The difficulty index is a printout included in both the Long Form and Short Form Item Analysis options that displays the range of difficulty values over the entire test. The questions are grouped together based on their difficulty values to help you analyze how your test was handled.
Sample Difficulty Index

Number:: The number of items (i.e. questions) being discussed in the given row.
Percent:: The percentage of items that fall in this row.
Interval:: The difficulty index interval being considered. While the long-form and short-form analyses return the difficulty index as a decimal fraction between 0.0 and 1.0, here the difficulty is converted into a percentage, and the questions are group together in intervals of 5%. So a decimal range of .75 to .79 in the analysis printouts is written here as "75 to 79." The intervals are organized from higher ranking down to lower ranking.
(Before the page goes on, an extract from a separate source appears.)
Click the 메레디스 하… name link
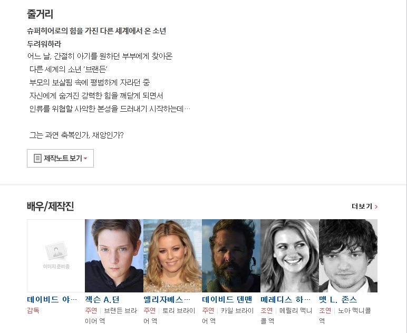The height and width of the screenshot is (333, 407). coord(286,299)
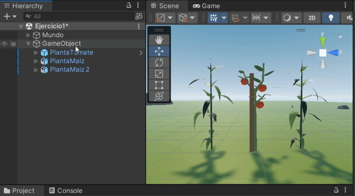Open the Console tab
This screenshot has width=355, height=196.
[66, 191]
Item Numbers:: Under this heading all the items that have a difficulty value falling in the given interval are listed. For example, items with difficulty values of .76, .78, and .75 would be grouped together in the interval "75 to 79."

Standardized normative tests such as the ACT and GRE require a difficulty level for each item of approximately .40 to .70. It is virtually impossible and often undesirable for classroom tests to adhere strictly to this requirement. For example, a few easy items, especially at the beginning of a test, often help students who suffer from test anxiety. A few very difficult items to determine the test "ceiling" may also be desirable.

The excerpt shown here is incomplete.